On the Ice Lake platform, AVX2.0 ist slightly faster than AVX-512 or maybe equal to AVX-512, at least with our application, which makes huge use of IPP functions, many float, partially double floating point operations.

Hence, we have no advantage of using AVX-512, we stick to AVX2.0 and DFT. This works fastest for us and most important stable!

>>So please provide your sample replicator for us to investigate.
A simple test program I wrote, did not reproduce the mentioned issue so far, but it is by far super simple compared to our production code (which uses many many different IPP functions), which has the issue.

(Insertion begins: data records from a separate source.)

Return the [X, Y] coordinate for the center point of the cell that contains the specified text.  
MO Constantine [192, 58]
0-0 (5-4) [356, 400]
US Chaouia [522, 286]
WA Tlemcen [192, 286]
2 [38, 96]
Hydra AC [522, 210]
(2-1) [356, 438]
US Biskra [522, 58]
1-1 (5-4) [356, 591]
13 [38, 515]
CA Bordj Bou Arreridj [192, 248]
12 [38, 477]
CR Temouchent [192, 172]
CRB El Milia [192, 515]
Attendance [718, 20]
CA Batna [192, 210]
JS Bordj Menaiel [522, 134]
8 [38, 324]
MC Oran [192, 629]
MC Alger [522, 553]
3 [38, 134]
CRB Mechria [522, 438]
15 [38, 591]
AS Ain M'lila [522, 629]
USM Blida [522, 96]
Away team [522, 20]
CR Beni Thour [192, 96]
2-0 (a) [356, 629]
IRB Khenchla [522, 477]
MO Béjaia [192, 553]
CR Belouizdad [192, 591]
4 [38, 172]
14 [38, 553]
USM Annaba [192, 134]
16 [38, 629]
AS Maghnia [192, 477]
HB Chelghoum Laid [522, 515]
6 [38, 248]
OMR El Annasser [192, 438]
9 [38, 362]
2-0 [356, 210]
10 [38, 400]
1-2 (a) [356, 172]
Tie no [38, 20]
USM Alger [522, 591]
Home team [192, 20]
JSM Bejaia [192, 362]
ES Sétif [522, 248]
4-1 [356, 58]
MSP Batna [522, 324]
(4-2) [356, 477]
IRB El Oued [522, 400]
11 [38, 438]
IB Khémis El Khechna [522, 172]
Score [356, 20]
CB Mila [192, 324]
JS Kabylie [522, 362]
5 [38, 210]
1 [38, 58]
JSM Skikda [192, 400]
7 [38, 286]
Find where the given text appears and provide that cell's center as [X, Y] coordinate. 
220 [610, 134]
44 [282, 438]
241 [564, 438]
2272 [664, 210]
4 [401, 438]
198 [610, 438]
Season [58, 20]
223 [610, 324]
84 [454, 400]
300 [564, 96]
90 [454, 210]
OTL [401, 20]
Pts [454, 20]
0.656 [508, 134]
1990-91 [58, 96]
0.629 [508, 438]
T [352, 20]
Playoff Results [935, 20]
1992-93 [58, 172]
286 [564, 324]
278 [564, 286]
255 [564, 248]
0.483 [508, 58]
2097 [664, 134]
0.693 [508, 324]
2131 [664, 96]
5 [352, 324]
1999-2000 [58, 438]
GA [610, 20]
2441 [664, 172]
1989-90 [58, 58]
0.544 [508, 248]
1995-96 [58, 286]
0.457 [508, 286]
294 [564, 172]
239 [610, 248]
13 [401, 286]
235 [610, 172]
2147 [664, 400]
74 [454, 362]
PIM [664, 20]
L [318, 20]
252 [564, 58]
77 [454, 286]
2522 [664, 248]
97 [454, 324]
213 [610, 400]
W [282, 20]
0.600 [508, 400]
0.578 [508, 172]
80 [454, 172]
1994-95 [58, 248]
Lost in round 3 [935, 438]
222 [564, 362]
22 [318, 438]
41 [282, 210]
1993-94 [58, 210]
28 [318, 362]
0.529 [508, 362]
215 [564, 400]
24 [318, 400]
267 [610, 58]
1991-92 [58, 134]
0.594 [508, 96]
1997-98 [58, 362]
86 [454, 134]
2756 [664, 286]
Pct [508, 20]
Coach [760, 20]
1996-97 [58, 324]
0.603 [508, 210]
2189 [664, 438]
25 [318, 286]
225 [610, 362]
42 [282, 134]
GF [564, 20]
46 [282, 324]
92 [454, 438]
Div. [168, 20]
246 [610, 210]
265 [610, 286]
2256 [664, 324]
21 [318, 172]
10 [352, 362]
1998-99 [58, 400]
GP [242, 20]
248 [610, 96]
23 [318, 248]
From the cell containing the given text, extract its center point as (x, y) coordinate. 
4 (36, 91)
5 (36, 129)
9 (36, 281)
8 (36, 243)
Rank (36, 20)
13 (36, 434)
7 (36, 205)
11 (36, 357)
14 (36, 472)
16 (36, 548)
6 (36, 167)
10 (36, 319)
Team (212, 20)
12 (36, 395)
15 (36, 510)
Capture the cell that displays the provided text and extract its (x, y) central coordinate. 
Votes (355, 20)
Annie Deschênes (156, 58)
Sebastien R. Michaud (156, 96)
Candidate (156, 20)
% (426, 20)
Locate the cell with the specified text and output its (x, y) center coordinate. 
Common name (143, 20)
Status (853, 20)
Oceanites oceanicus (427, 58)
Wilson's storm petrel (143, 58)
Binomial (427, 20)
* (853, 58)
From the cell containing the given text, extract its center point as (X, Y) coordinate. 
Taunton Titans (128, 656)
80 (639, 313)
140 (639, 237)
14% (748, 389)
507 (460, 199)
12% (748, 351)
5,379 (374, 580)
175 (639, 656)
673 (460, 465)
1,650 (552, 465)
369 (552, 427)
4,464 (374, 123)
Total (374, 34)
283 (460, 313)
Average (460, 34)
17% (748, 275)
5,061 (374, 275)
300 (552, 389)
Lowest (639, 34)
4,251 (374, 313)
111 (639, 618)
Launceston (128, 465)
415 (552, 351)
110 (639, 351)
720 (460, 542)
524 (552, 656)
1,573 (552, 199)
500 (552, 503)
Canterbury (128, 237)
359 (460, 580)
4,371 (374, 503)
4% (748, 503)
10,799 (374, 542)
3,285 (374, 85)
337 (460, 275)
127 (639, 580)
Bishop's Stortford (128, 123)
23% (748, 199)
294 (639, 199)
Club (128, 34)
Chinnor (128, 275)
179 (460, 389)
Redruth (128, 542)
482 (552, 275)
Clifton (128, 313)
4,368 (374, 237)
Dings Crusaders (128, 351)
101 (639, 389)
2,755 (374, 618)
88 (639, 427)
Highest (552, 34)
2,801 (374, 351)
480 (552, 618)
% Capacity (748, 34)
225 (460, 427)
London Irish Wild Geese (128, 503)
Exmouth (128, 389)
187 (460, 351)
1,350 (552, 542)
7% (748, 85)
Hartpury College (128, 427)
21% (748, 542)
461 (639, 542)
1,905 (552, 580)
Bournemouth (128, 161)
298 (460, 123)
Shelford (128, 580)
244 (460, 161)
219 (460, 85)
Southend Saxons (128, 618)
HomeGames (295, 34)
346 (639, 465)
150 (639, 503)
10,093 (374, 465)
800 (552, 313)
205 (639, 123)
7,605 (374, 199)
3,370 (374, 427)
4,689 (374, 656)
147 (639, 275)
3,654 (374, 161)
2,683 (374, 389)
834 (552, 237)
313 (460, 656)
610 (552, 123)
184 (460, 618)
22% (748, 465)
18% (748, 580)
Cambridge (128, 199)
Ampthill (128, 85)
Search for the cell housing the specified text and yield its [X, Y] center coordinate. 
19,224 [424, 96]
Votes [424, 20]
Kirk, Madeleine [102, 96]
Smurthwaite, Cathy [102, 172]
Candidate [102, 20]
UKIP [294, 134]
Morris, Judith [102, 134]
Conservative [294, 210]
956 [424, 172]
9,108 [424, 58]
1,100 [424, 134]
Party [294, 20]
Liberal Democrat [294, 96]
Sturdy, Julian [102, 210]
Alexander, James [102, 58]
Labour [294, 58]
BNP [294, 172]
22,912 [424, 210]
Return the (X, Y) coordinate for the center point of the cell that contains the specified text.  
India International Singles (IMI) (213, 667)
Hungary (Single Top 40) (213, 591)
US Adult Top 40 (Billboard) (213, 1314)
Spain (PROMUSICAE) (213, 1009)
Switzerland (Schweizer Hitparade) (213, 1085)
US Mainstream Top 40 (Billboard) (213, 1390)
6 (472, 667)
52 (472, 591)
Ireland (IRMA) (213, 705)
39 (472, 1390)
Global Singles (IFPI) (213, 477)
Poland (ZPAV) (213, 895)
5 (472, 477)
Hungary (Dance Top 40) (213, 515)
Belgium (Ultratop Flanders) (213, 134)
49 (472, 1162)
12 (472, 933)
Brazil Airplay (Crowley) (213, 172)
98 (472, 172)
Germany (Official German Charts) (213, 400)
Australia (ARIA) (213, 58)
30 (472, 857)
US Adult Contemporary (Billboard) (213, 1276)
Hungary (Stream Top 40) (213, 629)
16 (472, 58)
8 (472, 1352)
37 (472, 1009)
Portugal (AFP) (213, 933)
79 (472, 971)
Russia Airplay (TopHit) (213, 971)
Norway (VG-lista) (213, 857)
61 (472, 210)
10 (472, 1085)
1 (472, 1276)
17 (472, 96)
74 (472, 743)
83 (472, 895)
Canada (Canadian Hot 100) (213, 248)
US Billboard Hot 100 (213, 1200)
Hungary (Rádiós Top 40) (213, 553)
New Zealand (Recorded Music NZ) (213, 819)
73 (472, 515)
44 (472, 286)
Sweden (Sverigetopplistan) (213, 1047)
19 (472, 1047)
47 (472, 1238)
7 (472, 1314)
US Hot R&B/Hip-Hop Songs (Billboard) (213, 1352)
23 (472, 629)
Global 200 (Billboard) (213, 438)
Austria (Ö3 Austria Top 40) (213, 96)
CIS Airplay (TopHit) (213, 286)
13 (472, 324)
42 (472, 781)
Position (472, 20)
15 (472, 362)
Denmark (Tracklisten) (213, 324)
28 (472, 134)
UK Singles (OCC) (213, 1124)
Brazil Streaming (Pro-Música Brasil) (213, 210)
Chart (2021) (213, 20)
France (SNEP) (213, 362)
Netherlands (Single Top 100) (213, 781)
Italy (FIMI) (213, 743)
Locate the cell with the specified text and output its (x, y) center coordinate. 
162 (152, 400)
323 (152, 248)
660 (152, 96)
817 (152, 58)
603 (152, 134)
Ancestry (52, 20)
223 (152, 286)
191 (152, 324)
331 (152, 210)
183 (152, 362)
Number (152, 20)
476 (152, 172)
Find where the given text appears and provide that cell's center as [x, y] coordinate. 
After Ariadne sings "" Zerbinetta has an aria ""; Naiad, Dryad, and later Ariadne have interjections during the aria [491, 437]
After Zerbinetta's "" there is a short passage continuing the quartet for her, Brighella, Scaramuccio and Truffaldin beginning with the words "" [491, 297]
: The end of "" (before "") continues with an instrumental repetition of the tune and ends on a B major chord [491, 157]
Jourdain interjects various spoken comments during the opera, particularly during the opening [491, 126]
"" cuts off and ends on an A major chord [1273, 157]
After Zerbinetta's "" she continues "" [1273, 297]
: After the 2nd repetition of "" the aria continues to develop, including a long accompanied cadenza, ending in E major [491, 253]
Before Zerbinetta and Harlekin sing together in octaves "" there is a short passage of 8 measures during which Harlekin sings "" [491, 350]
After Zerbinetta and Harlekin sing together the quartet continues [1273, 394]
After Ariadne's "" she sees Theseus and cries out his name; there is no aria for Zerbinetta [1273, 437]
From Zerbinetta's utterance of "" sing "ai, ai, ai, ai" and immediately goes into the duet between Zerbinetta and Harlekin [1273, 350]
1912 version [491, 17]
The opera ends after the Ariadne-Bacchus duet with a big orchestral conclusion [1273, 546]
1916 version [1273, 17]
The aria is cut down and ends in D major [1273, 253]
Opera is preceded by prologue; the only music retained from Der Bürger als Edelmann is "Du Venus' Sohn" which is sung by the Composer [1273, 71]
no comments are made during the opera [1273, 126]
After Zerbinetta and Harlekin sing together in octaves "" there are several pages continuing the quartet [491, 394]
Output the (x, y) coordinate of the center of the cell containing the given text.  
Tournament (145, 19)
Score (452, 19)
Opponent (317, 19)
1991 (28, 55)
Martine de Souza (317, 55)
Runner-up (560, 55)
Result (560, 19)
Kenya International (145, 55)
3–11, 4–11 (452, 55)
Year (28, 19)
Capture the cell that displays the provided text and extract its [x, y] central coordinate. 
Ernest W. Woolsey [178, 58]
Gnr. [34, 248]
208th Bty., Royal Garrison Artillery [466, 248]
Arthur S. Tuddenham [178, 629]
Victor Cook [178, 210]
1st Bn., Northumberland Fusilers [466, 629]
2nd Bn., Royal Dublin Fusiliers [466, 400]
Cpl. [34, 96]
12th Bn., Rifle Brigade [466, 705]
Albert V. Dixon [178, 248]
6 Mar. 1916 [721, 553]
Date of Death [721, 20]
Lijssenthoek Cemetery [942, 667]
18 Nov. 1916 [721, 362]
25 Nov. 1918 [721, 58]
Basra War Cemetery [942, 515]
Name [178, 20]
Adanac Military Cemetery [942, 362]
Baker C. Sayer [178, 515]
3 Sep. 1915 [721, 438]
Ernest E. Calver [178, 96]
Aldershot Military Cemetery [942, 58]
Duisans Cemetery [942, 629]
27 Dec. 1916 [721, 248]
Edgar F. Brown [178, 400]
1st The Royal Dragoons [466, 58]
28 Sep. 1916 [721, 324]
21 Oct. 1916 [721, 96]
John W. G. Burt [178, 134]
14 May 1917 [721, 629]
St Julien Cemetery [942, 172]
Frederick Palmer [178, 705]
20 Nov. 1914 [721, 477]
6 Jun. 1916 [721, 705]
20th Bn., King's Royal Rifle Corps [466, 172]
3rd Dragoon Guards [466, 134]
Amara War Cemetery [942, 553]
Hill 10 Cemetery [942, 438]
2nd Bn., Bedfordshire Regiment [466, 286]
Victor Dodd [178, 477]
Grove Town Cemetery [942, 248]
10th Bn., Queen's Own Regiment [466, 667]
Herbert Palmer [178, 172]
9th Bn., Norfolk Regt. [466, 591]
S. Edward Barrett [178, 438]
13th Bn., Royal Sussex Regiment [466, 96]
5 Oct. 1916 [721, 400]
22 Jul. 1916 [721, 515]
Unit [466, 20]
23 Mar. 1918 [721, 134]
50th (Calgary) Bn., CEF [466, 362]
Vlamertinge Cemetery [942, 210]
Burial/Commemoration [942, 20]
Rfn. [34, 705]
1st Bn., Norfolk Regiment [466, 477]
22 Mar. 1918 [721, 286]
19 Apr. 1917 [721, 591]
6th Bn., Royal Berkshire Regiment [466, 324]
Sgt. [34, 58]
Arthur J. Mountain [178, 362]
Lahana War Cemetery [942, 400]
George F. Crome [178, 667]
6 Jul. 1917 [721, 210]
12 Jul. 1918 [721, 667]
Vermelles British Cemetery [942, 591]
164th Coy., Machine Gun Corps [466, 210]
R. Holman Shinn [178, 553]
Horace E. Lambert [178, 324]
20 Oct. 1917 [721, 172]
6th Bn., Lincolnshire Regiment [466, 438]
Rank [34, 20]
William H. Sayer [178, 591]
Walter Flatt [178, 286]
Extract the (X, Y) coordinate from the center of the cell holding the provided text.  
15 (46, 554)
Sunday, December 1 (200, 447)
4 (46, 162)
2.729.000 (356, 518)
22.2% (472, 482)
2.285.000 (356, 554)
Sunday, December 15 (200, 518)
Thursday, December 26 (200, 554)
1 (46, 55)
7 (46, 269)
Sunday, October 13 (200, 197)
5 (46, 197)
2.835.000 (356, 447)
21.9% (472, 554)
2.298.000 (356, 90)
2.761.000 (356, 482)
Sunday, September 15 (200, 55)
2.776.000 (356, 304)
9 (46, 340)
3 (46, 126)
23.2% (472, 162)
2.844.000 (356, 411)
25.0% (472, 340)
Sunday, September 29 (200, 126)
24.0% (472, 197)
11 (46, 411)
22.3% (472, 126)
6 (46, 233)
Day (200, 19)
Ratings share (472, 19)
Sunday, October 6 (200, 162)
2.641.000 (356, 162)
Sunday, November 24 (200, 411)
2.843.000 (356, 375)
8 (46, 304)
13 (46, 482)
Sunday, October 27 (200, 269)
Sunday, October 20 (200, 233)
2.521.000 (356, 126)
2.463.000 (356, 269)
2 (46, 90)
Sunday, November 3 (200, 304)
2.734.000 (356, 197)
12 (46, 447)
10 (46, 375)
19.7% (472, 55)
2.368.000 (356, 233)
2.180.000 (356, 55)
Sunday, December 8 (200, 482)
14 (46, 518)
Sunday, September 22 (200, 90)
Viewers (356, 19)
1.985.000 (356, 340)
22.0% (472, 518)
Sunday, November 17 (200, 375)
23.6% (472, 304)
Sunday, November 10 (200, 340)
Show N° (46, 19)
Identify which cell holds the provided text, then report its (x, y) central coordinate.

Hence, currently I don't have any code that I could send you to reproduce this issue. If this changes someday I could send you code in form of an Embarcadero C++ project (including corresponding C++ source files). Don't believe that you can directly use it in such a form, but we only use that IDE.
Our production code cannot be sent to you.

Thanks for your effort.

Regards

Ruqiu_C_Intel · ‎08-25-2022

Hello,

We can't reproduce your issue without simple reproducer. Hope you have already fixed the issue.

Please post a new question if you need any additional assistance from Intel as this thread will no longer be monitored.

Regards,

Ruqiu

Wobo · ‎08-25-2022

Hello,

I wrote a much more complex test program to check the situation about DFT in combination with AVX-512. This test program uses a similar amount of IPP functions (and has similar functionality) as the problematic program/code. However, my more complex test program does work absolute stable, even in combination of DFT usage with AVX-512. So I tend to see a problem somewhere in our/the problematic program/code (even if this works stable using DFT under AVX2) and not in any IPP function. Maybe we find some day the real reason/bug in our program...However, it is not very urgend now, because the program runs as expected/stable under AVX2.

Regards